Rewrite the passage of the article on Greece's budget surplus between "He said his" and "or $695 million.", inclusive, replacing "beneficiaries" with "recipients".
======== ARTICLE
By NIKI
KITSANTONISMARCH 18, 2014
The New
York Times
“The long
negotiations with the troika have been completed successfully,” Mr. Samaras
said in a televised news conference. “United, the government achieved its
mission.”
He said his
administration would honor a pledge to give a portion of a projected primary
surplus — a budget surplus after debt payments — to “recompense the massive
sacrifices of the Greek people.” Members of the police and security forces on
low salaries would be among the beneficiaries of the immediate delivery of the
€500 million, or $695 million.
Mr. Samaras
added that €20 million would go toward covering the needs of the rising number
of Greece’s homeless and that the state would repay €2.8 billion in debts to
suppliers in the private sector this year, €1 billion more than the amount
budgeted. An additional €1 billion would go toward reducing Greece ’s debt
burden.
================
======== LISTED RECORDS
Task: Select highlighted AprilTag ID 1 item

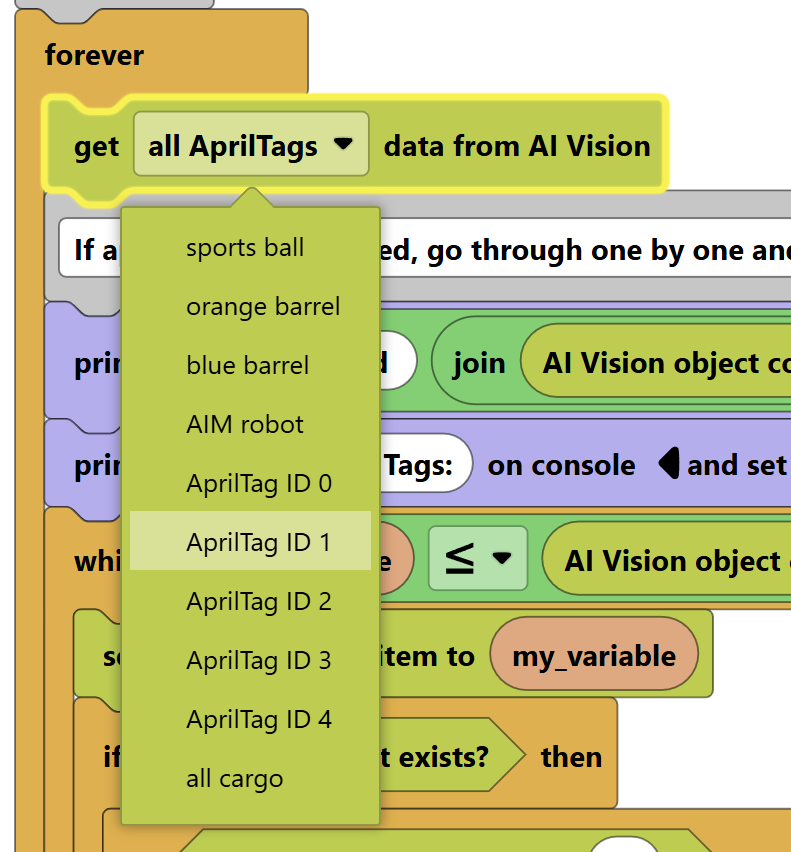Action: coord(258,542)
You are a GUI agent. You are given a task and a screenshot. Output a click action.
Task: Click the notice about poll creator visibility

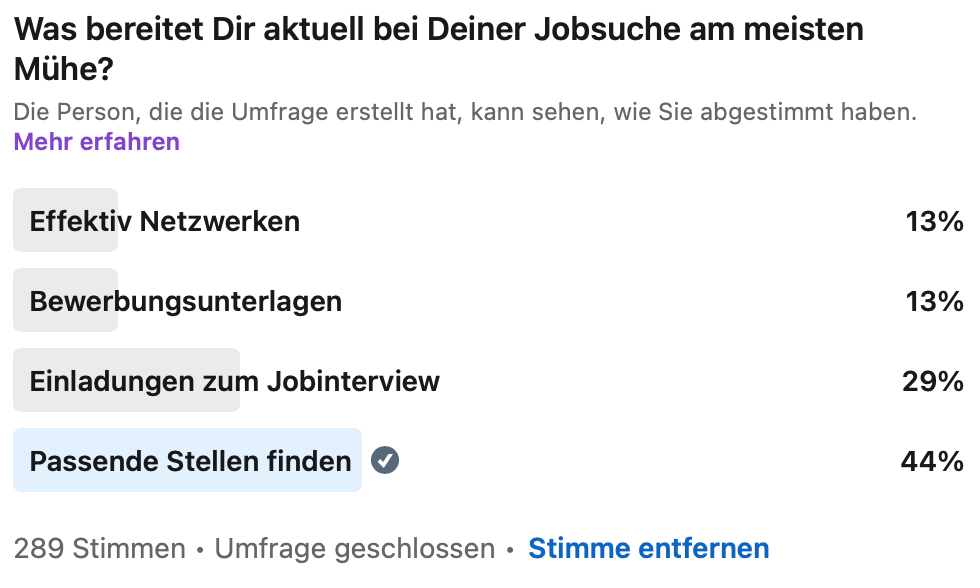pyautogui.click(x=465, y=112)

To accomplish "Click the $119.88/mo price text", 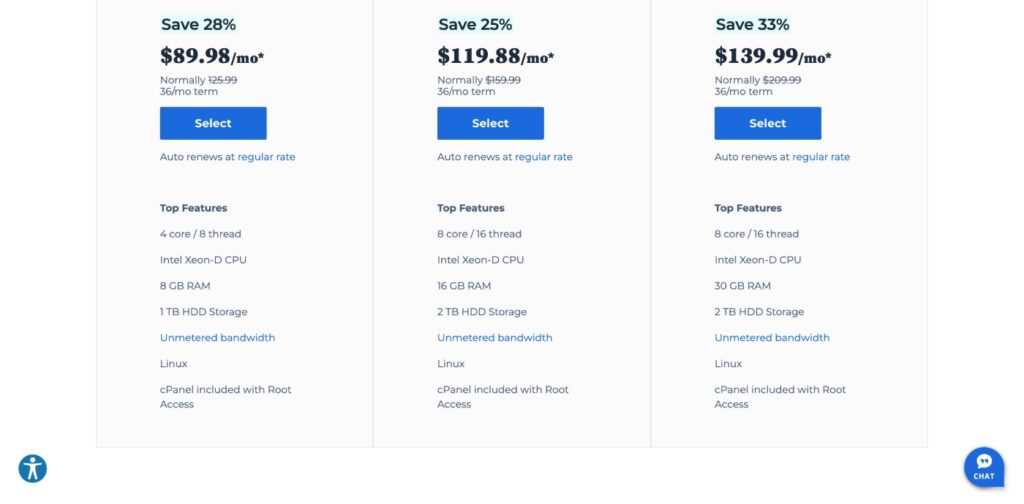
================
WRITTEN ANSWER:
He said his
administration would honor a pledge to give a portion of a projected primary
surplus — a budget surplus after debt payments — to “recompense the massive
sacrifices of the Greek people.” Members of the police and security forces on
low salaries would be among the recipients of the immediate delivery of the
€500 million, or $695 million.